Planning for Hope started in late 2013, although full-scale assembly of the spacecraft began only in 2018. Part of the extended planning included identifying what science goals would both be feasible for this mission and not duplicate accomplishments by past missions.
“One of the requirements very early on was to send a mission that does more than capture an image declaring that the UAE reached Mars,” al-Amiri said, including “ensuring that it is complementary to other nations and an active area of research the UAE can focus on.”
That led to Hope becoming essentially a meteorology mission. “We are the very first weather satellite for Mars,” she said. Past missions have only sporadically studied atmospheric conditions, looking at specific locations at specific times. “It’s like me telling you to study Earth at different times of the day in Alaska, London and the UAE, and then be able to form a complete picture of the weather and climate.”
The 1,350-kilogram spacecraft will carry three instruments: a camera, infrared spectrometer and ultraviolet spectrometer. Those instruments, operating in a high, elliptical orbit around Mars, will study changing atmospheric conditions globally, as well as the loss of hydrogen and oxygen from the atmosphere to space. The data from the mission will be made freely available shortly after the spacecraft enters its final science orbit around Mars later next year.
The mission does involve some international cooperation. The UAE worked closely with several American universities with experience in space science missions, such as the Laboratory for Atmospheric and Space Physics at the University of Colorado. “We all worked under one umbrella as one team,” Sharaf said.
The spacecraft went to the United States last year for environmental tests in Colorado that wrapped up last December, then returned to the UAE for final preparations. However, the coronavirus pandemic forced the mission to move up shipment of the spacecraft by about three weeks, from midMay to late April. One team of engineers went first to Japan so they would be out of quarantine when the spacecraft arrived. Those who traveled with the spacecraft had to then go into quarantine before they could take part in launch preparations there.

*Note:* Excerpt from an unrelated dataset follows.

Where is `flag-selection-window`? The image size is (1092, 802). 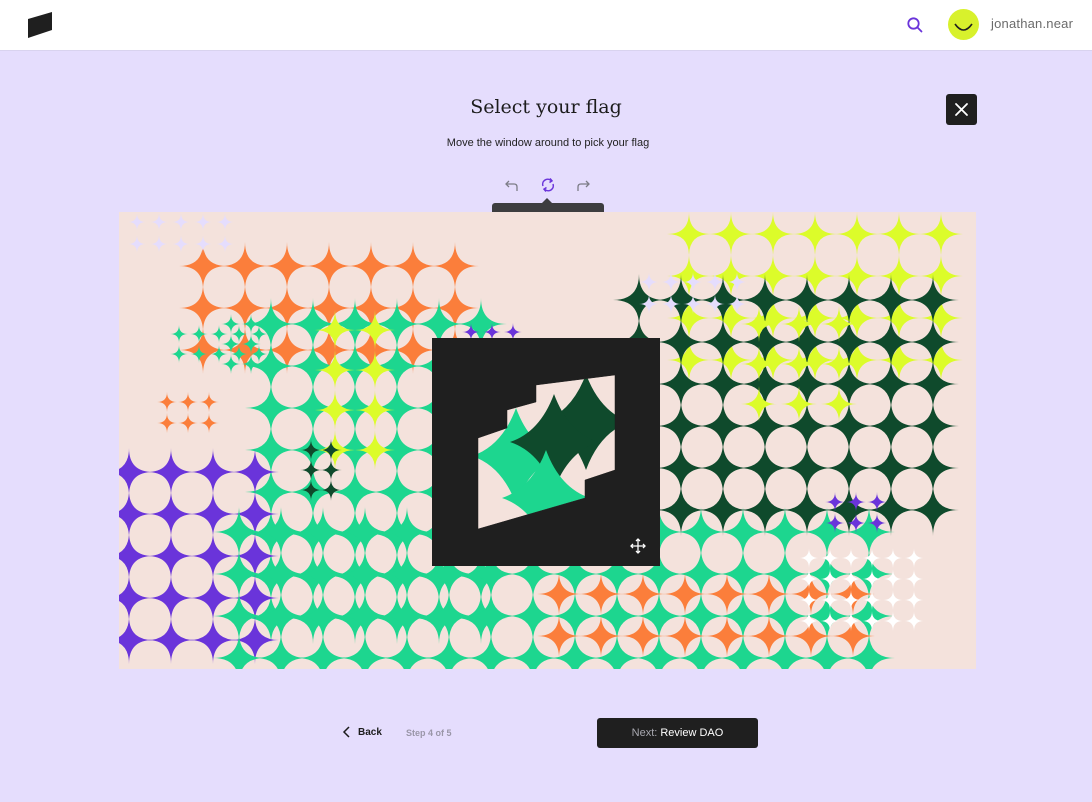
flag-selection-window is located at coordinates (546, 452).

“Nothing about this mission has been easy, from day one,” Sharaf said. “The time frame has been challenging. The budget itself has been a big challenge.”
He did not provide the budget for Hope, saying only that it will be disclosed “at a later stage.” Among recent Mars missions, the one most similar to Hope was NASA’s MAVEN orbiter mission, launched in 2013 to study how the Martian atmosphere escapes to space. MAVEN, somewhat larger than Hope, cost about $670 million to build and launch.

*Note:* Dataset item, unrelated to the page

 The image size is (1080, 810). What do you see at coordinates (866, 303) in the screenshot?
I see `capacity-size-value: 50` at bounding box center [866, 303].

Project officials haven’t discussed what they might do after Hope. Unlike the United States, Europe or other nations that have carried out or planned a series of Mars missions, the UAE hasn’t announced any future Mars missions or other major space science missions.
Instead, there’s more of a focus on applying the experience from the mission to other science and technology fields in the country. “What we’re now looking at is how we deploy this model that has been constructed in planetary exploration for the UAE for the development of various sectors,” al-Amiri said, such as pharmaceuticals and biotechnology.

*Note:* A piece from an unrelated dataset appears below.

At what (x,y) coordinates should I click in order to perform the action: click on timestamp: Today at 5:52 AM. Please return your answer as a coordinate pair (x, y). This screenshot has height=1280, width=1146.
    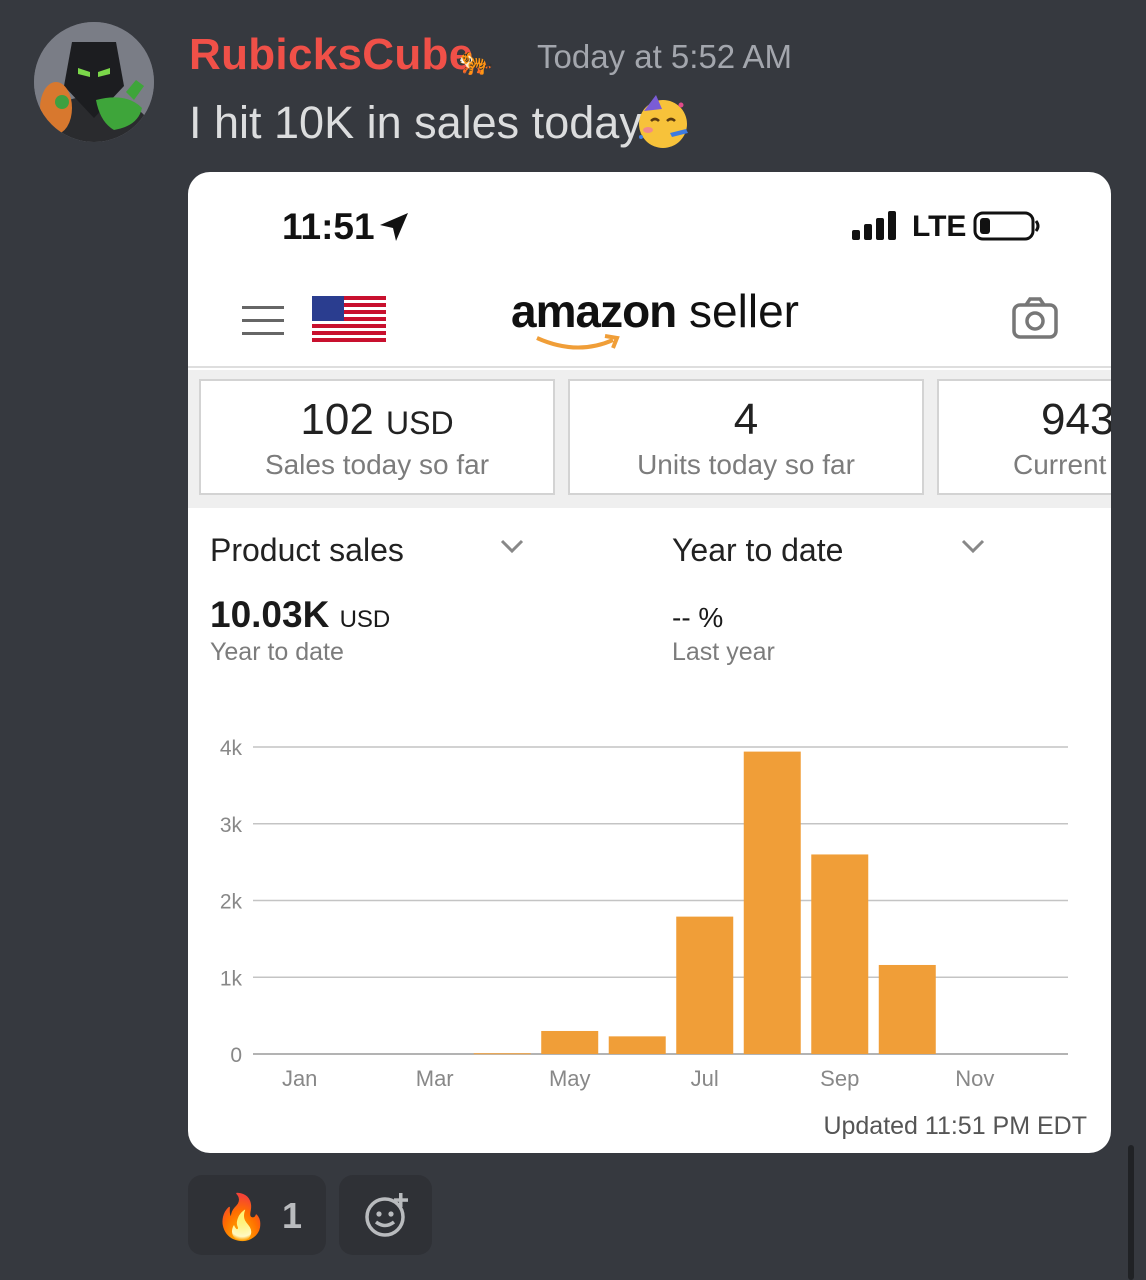
    Looking at the image, I should click on (664, 56).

Both Hope and other UAE space initiatives, like an astronaut program that sent the first Emirati to space last year, are also intended to be tools of outreach — one of the reasons why this mission is named Hope. “It’s the hope for the Emirati youth for their future, and also for Arab youth,” Sharaf said.
Asked to give the odds for success, he declined to give a specific figure, but noted about half of all Mars missions historically have failed. “We totally understand that, and that’s why the UAE chose Mars as a target, because of the challenges around it,” he said. “But the challenges we’re facing in the region are also not easy.”